Justification Of Rating
Lucia's bullish stance follows a recent meeting with Nutanix's Ken Long, the company's chief accounting officer, Binny Gill, chief architect, and Tonya Chin, senior director of investor relations.
Lucia left the meeting with three main takeaways, which reinforces his bullish stance:
- Nutanix is adding additional structure to its sales teams which will enable a better penetration of larger accounts over time (but the transition does represent a near-term execution risk).
- Nutanix's hypervisor, AHV, is becoming more important as a differentiator as companies continue to migrate away from legacy hypervisor solutions.

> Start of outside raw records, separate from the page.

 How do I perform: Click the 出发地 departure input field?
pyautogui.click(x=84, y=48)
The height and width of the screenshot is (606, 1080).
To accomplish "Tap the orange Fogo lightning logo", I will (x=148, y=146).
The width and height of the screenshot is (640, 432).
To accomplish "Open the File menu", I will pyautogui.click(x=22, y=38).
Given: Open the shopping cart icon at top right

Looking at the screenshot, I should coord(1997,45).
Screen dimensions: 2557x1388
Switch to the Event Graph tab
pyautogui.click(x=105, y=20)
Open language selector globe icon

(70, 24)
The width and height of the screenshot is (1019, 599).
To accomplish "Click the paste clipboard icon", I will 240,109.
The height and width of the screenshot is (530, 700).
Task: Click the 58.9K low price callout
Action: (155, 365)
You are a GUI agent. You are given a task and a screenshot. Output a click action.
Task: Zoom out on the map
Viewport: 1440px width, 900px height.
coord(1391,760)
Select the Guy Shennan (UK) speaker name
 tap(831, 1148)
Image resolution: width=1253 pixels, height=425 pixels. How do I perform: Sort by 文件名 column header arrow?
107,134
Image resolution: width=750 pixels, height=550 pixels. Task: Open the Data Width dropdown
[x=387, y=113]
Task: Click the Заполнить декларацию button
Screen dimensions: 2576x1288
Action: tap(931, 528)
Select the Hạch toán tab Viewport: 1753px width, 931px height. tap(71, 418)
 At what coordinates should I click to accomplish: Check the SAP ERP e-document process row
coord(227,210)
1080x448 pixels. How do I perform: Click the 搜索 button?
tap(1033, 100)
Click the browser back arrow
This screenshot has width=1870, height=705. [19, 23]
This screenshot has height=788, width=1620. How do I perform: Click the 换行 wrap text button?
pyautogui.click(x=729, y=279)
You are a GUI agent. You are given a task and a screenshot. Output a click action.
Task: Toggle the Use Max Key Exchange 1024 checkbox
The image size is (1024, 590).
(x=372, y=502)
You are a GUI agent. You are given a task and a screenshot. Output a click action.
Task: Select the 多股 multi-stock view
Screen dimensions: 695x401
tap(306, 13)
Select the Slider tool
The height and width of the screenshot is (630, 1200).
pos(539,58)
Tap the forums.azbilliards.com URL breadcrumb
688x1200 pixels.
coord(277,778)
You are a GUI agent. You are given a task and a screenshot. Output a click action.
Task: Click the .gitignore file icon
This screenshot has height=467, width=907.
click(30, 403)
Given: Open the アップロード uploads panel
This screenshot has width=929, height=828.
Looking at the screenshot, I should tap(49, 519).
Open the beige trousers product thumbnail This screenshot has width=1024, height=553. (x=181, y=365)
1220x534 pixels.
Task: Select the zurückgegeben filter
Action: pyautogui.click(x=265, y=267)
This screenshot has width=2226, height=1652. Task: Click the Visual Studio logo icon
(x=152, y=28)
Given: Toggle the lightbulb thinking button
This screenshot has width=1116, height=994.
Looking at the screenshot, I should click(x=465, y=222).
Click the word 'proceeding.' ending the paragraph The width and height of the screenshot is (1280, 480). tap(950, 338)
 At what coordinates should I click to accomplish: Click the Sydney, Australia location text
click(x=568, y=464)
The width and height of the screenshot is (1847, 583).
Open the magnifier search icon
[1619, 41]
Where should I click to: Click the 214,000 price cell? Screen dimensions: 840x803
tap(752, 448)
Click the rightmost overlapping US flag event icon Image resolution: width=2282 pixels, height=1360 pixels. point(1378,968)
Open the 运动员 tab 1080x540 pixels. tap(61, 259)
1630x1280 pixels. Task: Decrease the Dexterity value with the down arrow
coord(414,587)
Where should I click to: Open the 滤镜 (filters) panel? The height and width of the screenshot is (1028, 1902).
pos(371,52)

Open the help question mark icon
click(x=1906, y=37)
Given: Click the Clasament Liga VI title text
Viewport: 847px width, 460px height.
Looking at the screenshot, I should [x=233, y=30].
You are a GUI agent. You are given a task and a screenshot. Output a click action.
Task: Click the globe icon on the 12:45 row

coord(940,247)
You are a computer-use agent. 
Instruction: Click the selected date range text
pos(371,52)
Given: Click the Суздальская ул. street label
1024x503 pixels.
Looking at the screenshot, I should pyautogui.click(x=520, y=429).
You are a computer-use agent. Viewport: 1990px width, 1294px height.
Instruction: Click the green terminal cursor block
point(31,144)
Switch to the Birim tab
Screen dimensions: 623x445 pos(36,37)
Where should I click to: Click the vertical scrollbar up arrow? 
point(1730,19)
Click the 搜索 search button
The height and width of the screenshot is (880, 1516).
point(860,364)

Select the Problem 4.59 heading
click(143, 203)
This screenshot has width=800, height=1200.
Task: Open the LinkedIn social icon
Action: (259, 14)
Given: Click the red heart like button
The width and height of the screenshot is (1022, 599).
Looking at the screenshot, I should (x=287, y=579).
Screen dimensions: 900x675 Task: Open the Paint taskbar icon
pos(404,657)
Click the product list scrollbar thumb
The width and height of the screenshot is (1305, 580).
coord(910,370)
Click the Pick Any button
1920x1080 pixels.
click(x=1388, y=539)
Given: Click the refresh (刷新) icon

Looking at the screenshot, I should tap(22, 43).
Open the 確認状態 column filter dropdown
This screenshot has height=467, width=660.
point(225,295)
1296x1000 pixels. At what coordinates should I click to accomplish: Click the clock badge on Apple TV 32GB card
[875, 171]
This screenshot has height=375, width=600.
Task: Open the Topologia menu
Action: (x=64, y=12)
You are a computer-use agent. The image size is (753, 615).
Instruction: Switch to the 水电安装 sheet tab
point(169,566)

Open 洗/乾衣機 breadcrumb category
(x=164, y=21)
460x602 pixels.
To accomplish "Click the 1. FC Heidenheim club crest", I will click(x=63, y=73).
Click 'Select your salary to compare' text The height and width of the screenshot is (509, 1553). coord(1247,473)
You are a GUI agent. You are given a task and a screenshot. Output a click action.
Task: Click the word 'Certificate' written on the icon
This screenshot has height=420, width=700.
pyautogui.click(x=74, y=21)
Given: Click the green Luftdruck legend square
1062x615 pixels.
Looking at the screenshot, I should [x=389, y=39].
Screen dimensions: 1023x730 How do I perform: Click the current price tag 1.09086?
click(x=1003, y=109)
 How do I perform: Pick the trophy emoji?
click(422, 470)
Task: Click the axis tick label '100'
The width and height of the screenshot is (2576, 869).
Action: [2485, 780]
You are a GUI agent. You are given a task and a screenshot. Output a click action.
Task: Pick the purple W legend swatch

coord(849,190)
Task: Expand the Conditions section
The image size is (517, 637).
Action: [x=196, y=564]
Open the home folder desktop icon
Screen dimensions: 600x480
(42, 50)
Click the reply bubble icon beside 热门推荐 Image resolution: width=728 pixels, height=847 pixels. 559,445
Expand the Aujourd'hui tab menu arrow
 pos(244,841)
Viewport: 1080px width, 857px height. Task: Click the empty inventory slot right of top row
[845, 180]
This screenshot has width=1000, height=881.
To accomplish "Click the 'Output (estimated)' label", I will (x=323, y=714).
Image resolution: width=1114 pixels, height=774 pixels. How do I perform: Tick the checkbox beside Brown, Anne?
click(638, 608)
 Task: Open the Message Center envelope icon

- The company's management said that Dell and EMC sales reps are being compensated equally for Nutanix's OEM XC Series sales but 25 percent less in VMware vSphere environments. This indicates that Dell and EMC's preference is to sell its own solutions in VMware environments. As such, customer demand and preference for Nutanix will drive OEM sales through Dell and other OEMs.
Also, Lucia highlighted the fact that his channel checks remain positive which signals the company is gaining momentum as the leading hyperconverged solution in the market.
Bottom line, shares of Nutanix are trading at 2.2x the analyst's 2018 estimated sales and is undervalued. A $35 price target represents an EV of 4.9x 2018 sales.